Les formes d’organisation pour fonctionner suivent des modèles intéressants d’horizontalité dans la prise de décision. Les leaderships émergent et s'échangent de manière dynamique ; les décisions se prennent de façon collégiale ou sont votées démocratiquement ; il n'y a pas de pression à la participation et les identités collectives et les processus d'identification se fédèrent autour d'intérêts communs.
On leur attribue une pensée anticapitaliste, anti-annexionniste, anti-impérialiste, anticoloniale, marxiste et révolutionnaire. Ils s'identifient aux causes des groupes historiquement bafoués par les structures de domination du capitalisme et dans ce sens ils souhaitent approfondir le caractère démocratique du socialisme cubain. Ils citent spontanément des auteurs marxistes et révolutionnaires. Des voix jeunes commencent à se faire entendre avec des récits propres aux féminismes décoloniaux et populaires, des discours antiracistes, en défense des droits de la communauté LGBTIQ+, en faveur de la justice et l'équité sociale et contre l’asservissement que l'impérialisme a imposé dans la région et dans les périphéries du monde.
Ils se distinguent d'autres acteurs qui s'expriment, embusqués derrière le langage de la « démocratie sans nom », et sont directement liés aux programmes contre-révolutionnaires visant le changement de régime.
La réflexion sur ces urgences politiques soulève de nombreuses questions auxquelles il m’est impossible de répondre dans ce texte. Je ne les citerai pas toutes. Mais parmi elles, je considère que les institutions et les organisations doivent être des espaces pour la construction collective de la prospérité et de l'espoir. Cela nous obligera à repenser les stratégies de communication dans un monde où les réseaux sociaux sont de plus en plus présents, mais où la rue, qui symbolise le sens même de la sphère publique, reste un espace à conquérir absolument.
Nous devons fermer la voie à la désidéologisation, sans faire de concessions au dogmatisme, développer une culture pour l’autocritique de nos pratiques quotidiennes, comprendre l'impact que les changements économiques ont sur les subjectivités, d'où l'importance d'un dialogue constant sur chaque processus en cours. Nous ne pouvons pas sous-estimer la façon dont nous nous représentons les changements, dont nous les vivons, dont nous en parlons ; nous devons cartographier les différences sociales et mettre en œuvre une politique sociale intégrée aux changements afin d'éliminer les conditions qui permettent la reproduction des inégalités.

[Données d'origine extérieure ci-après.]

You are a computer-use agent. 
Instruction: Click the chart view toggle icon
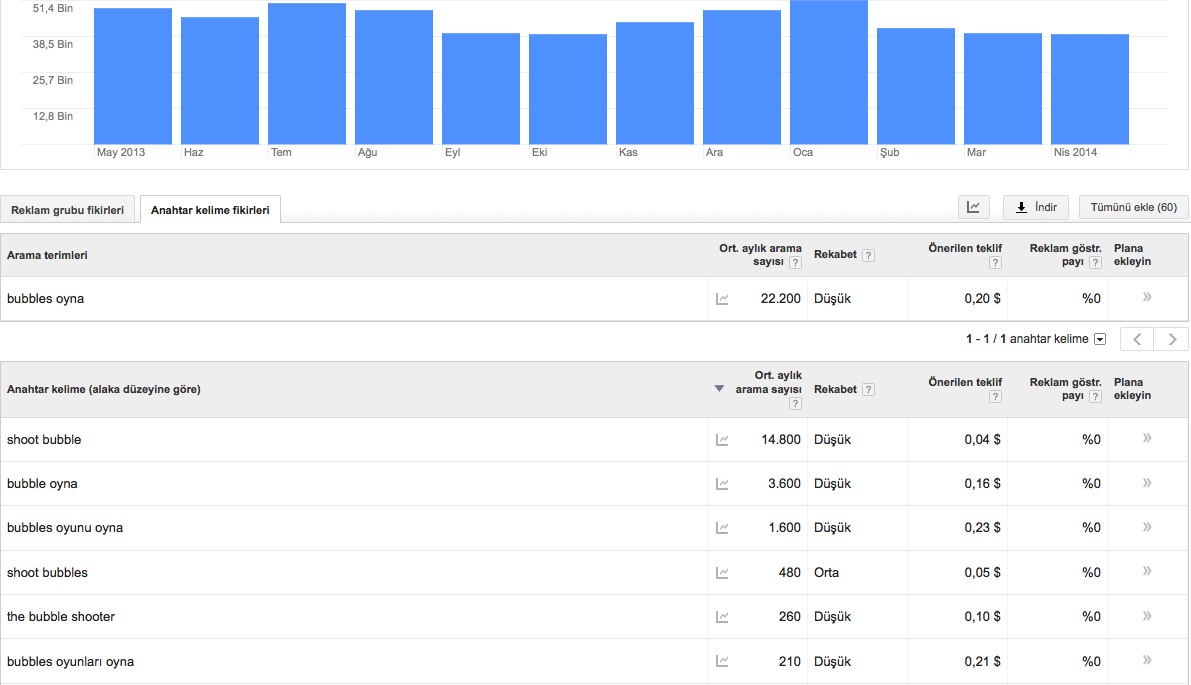pos(973,208)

Il nous faut mettre à jour les mécanismes de participation et de débat politique au niveau de la base dans nos institutions et nos organisations, promouvoir les connaissances nécessaires pour comprendre la société cubaine contemporaine de manière complexe et avoir une conscience claire des mécanismes utilisés dans la guerre médiatique et culturelle à laquelle nous sommes soumis . Être prêts au dialogue, en sachant qu'il existe un antagonisme irréductible aux termes de notre Constitution : l'abandon du socialisme, qui signifierait l'abandon des plus humbles.

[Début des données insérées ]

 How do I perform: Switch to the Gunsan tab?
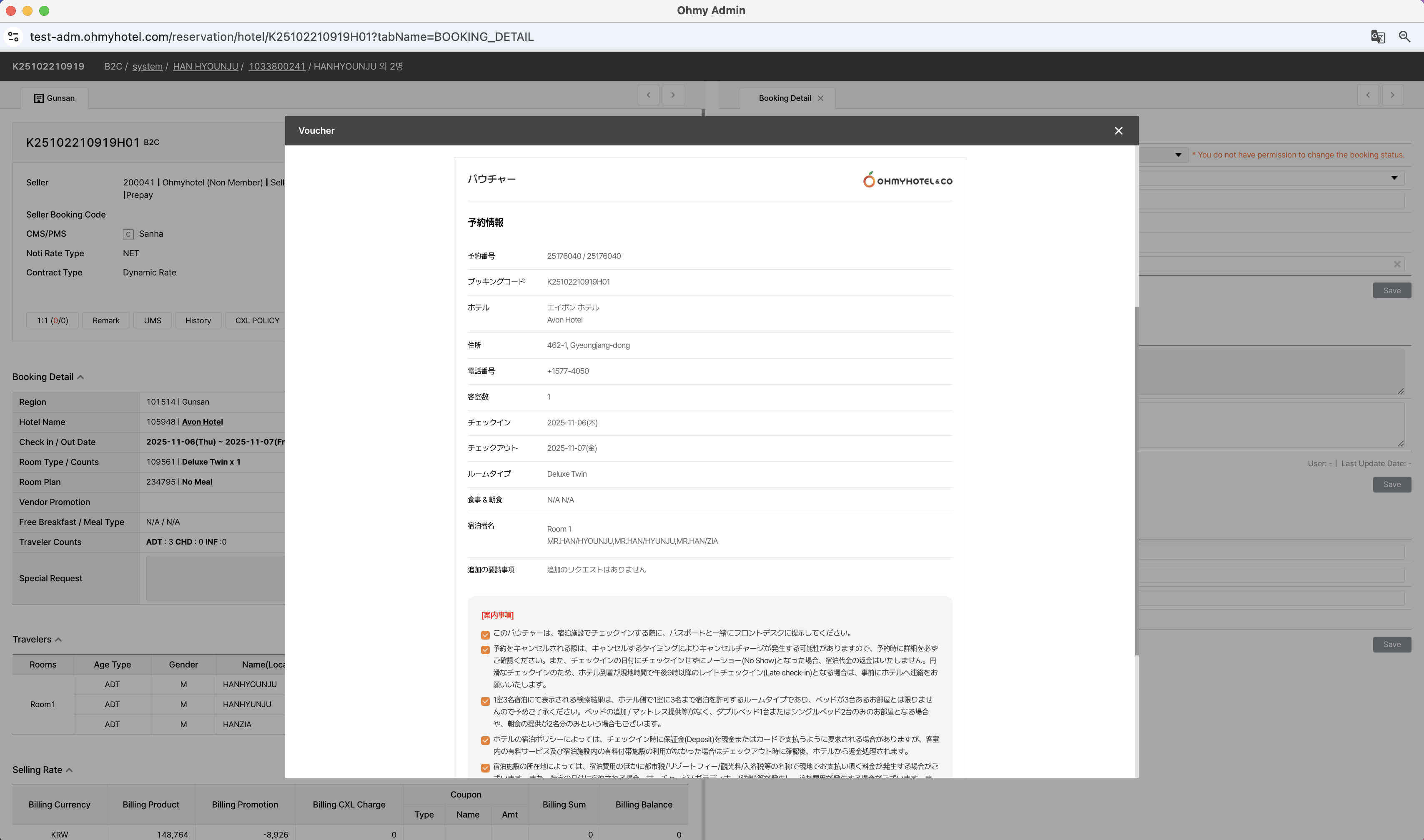[x=54, y=98]
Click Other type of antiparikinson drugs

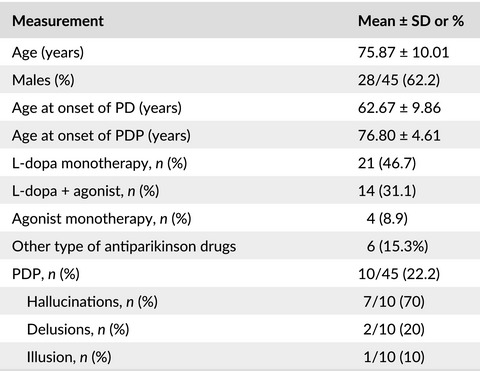pyautogui.click(x=124, y=246)
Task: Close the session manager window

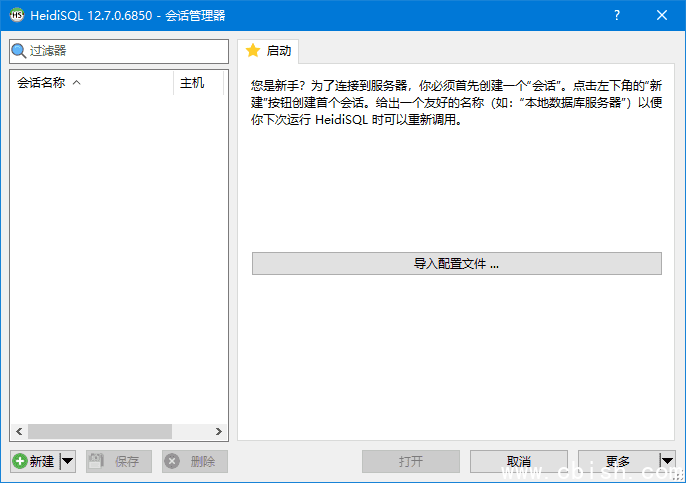Action: point(662,15)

Nous devons repenser nos récits et les reconnecter avec les imaginaires populaires, avec la sagesse de ce savoir forgé dans la chaleur d'une très longue histoire de luttes et de résistance, d'une vaste culture, d'une idiosyncrasie du « oui, c’est possible ! ». Des imaginaires forgés également dans le feu des besoins quotidiens, des préoccupations légitimes quant à l'avenir de la nation et du désir de poursuivre sur la voie tracée par nos héros il y a plus d'un siècle, la voie qui nous a conduits au socialisme, grâce auquel nous avons créé pour la première fois les conditions objectives et subjectives de plus grandes chances effectives pour tous. Et comme dirait le poète : « c’est en marchant que l’on fait le chemin ». Puissions-nous continuer à mettre à jour collectivement, à chaque pas, le consensus pour continuer à construire la souveraineté et le socialisme.